So, Big Uncle Dirk Han Kuo-yu is talking about introducing a foreign tourism tax in Kaohsiung. As Taiwan News reported (yes, Taiwan News does report things), the tax would be aimed at foreign tourists, not domestic ones, charging (for example) NT$100/day, typically payable at hotels.

In this way, the plan is modeled on city taxes currently in place in several European cities which are also popular tourist destinations. This year alone, I paid tourism taxes in Lisbon, Porto, Rome and Siena (and may have paid one in Milan; I don't remember.) The taxes in Europe range from €1 (or less) to as much as €3 per day.

With that in mind, Kaohsiung's proposed tax would be at the high end even for major European destinations. Rome, for example, was €3/day. NT$100 is about US$3/day.

I have a few issues with this. I'm not against tourism taxes generally - the infrastructure of many major European cities has to support not only residents but visitors. Despite the adage that "if you want less of something, tax it; if you want more of something, subsidize it", the taxes are low enough that they are unlikely to deter tourists, especially those who've traveled a long way.

That said, such taxes are usually levied in places where tourism is already strong. Dirky-doo wants to 'prioritise tourism' which doesn't seem to be particularly strong in Kaohsiung (some discussion of numbers found below). The effect won't be brushed off as a minor fee, as it generally is in other places where tourism numbers are already massive. It will deter tourists, not promote them. How exactly are these two policies meant to align? Or, perhaps Big Uncle Dirk is full of crap and always has been, and it doesn't matter if his ideas make no sense jointly or severally?

It makes sense that, in addition to bolstering the economy through spending on their visit, that tourists should also contribute directly to the local government for the purpose of maintaining the infrastructure that they themselves strain. How much of this money actually goes to this, however, is not at all clear. For example, this explainer of where Penang's tourist taxes go doesn't look at all as though they do anything useful. I wouldn't want my money going to some committee organizing useless conferences and chartering flights from Wuhan. Some discussions of tourism tax have the revenue going into general government operational funds - also not a strong sell to tourists wondering why they're paying out.

But let's be honest here. It doesn't seem to me that Kaohsiung is a city whose infrastructure is unduly strained by the number of tourists who visit. If anything, tourism numbers there are...okay, but flagging, though the data is a bit outdated here. You can find some more numbers in the various tables here - they're national statistics, not Kaohsiung-specific, and relevant data is spread across several spreadsheets.

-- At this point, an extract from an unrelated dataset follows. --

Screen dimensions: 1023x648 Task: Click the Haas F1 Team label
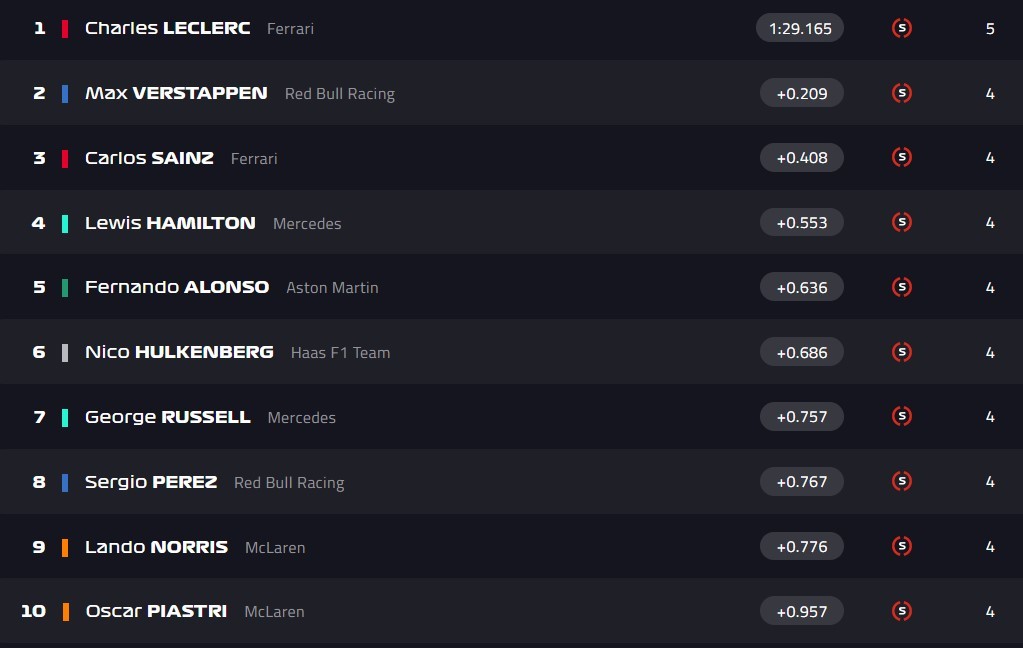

But these national numbers for Taiwan can be compared to, say, the number of tourists going to Barcelona, Spain alone (one city - not even all of Spain, let alone all of Europe). Barcelona is a good example as it's a city which is increasingly suffering from a glut of tourists it can't handle, and which locals increasingly don't want to handle. (Barcelona's tourism tax is variable based on the accommodation chosen).

I know you do get tourists, Kaohsiung. But I'm sorry, you are not Barcelona.

Kaohsiung, honey, you don't have massive infrastructure or overcrowding issues the way European cities do. Your public transit system is finally turning a profit (which I'm not even sure public transit needs to do, but isn't a bad thing.) There aren't hordes of foreigners crowding your streets or causing environmental damage. You don't need the money for the same reasons that European cities do.

What's more, I don't really think Kaohsiung has the draws that these other cities do. While its architectural heritage interests me, it's not exactly mind-blowing to your average international visitor. There's no Roman Forum, Sagrada Familia or even Jeronimos Monastery or Sao Jorge castle in Kaohsiung. The city has gotten brighter and lovelier over the years (so Big Uncle Dirk campaigning on it being a dingy old city run into the ground by the DPP is especially offensive to me in how deliberately wrong it is) but it just isn't the sort of wow-bang-sparkle destination that can justify something like a tourism tax.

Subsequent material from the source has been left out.